#### Information given

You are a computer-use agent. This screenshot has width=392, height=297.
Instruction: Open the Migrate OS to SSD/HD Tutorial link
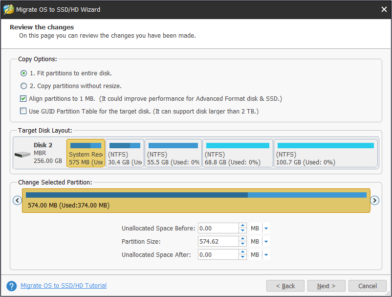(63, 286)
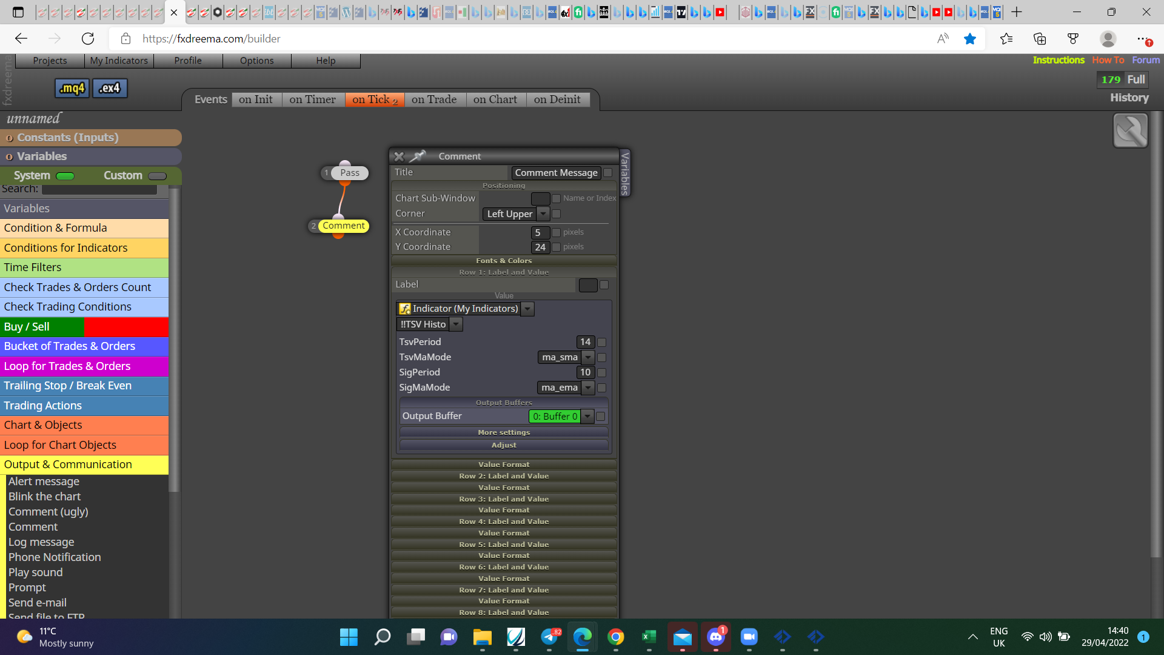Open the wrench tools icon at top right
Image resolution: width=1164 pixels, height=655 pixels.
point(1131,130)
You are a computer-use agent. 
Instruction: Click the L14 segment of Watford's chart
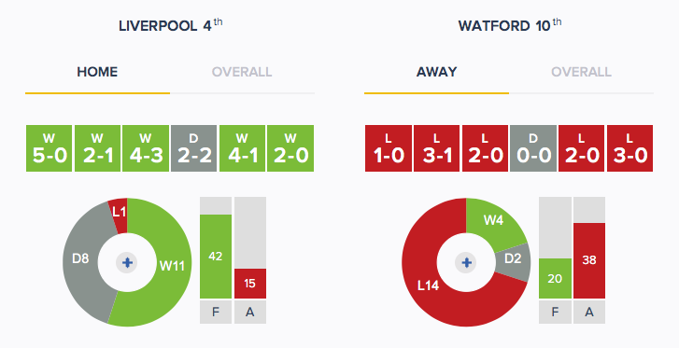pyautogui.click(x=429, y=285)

########
#### Information given

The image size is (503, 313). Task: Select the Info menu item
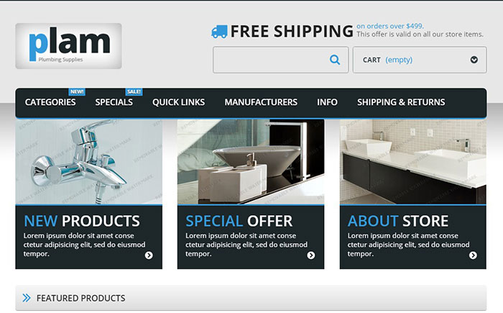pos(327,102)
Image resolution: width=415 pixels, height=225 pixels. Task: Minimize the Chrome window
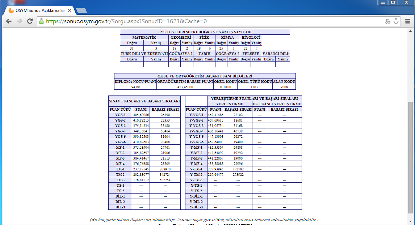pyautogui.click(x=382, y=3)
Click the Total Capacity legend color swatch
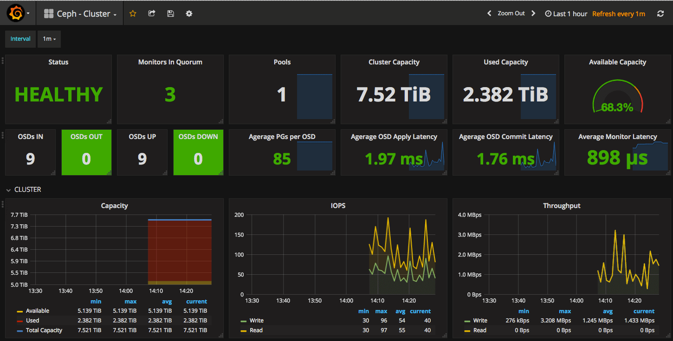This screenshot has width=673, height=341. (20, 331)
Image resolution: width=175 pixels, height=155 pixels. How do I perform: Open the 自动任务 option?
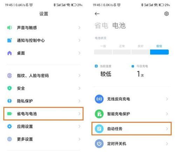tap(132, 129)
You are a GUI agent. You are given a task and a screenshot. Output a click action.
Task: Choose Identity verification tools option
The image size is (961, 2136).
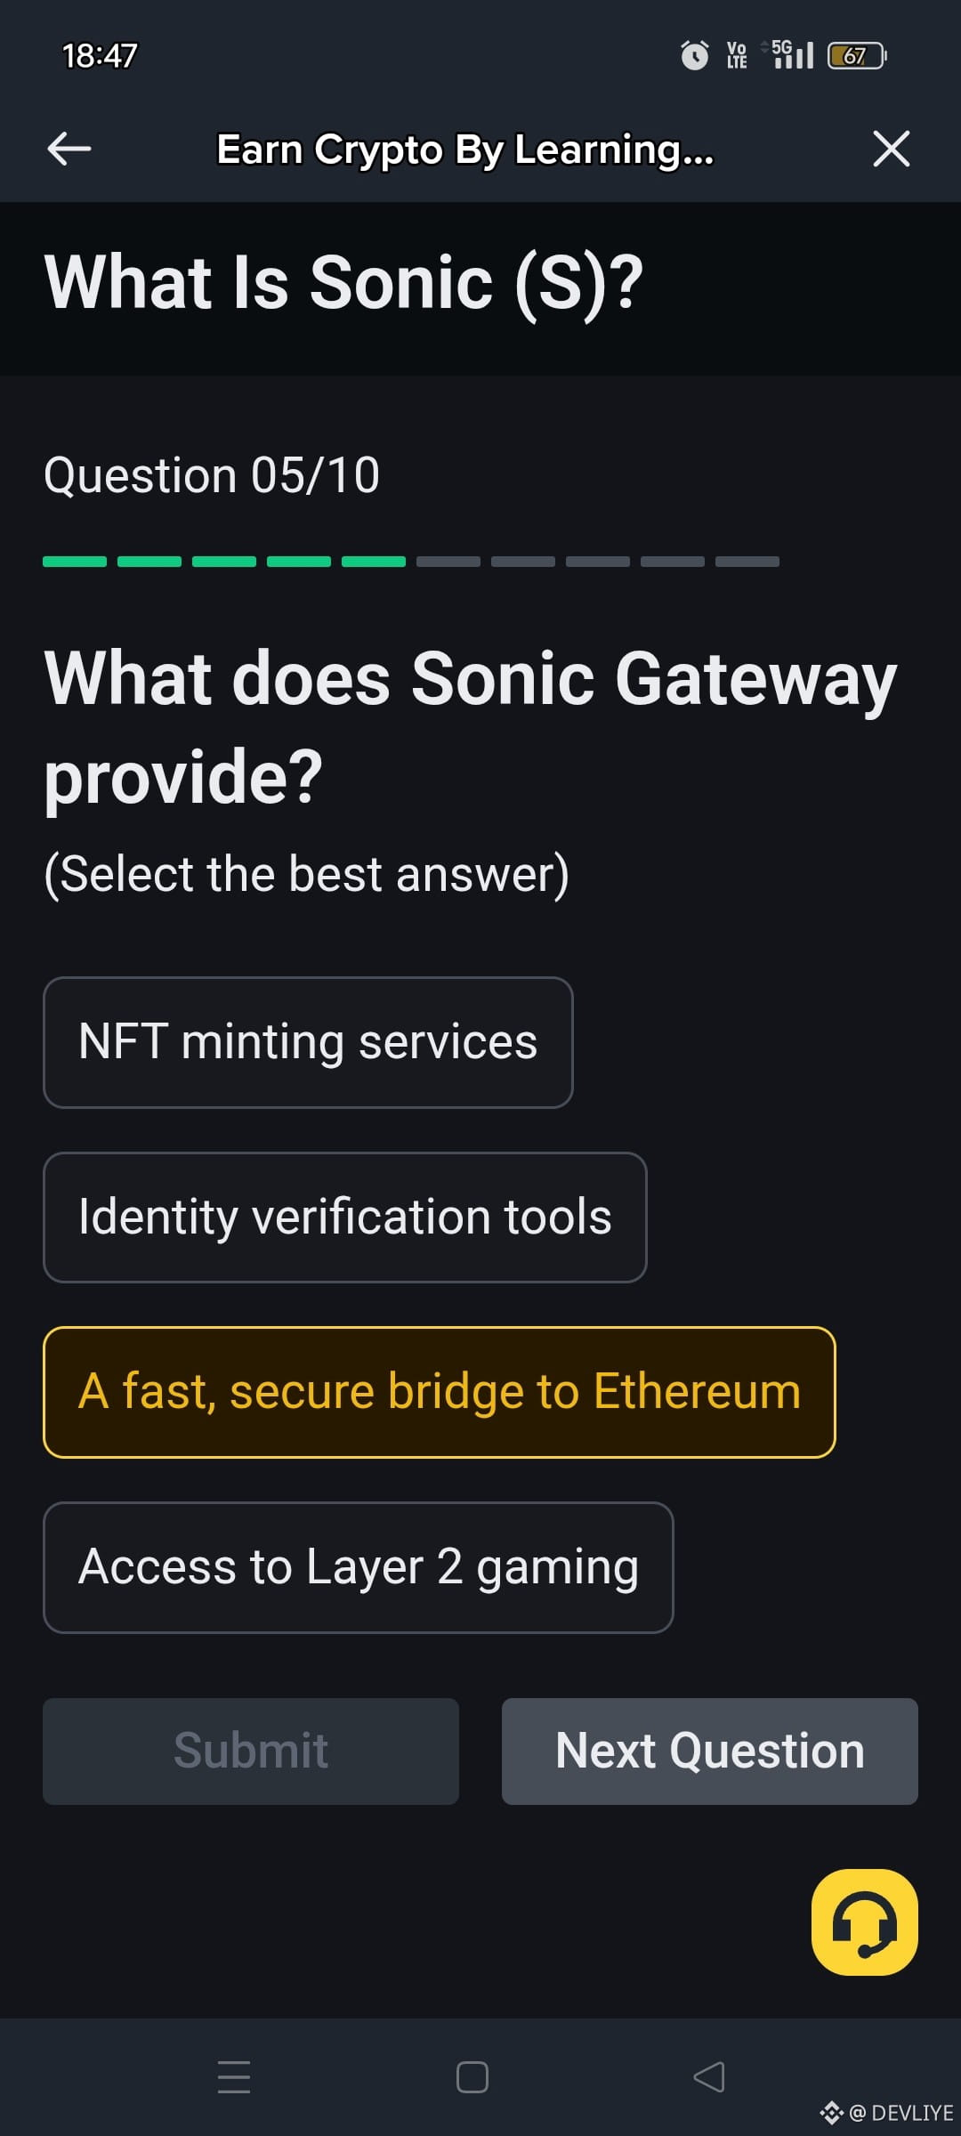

########
#### Information given

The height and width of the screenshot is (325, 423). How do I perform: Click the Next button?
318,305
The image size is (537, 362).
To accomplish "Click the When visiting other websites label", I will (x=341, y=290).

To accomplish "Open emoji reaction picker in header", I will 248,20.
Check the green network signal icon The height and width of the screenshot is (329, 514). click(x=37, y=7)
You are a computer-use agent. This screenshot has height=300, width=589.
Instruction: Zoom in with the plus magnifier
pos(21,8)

########

Your instructions »
Give exactly the lines above that run from the line with "Image resolution: width=175" to the line with "The image size is (961, 2136).", both included, leaving every picture out.

Reply »
Image resolution: width=175 pixels, height=155 pixels. How do I perform: Open the 自动任务 option?
tap(132, 129)
You are a GUI agent. You are given a task and a screenshot. Output a click action.
Task: Choose Identity verification tools option
The image size is (961, 2136).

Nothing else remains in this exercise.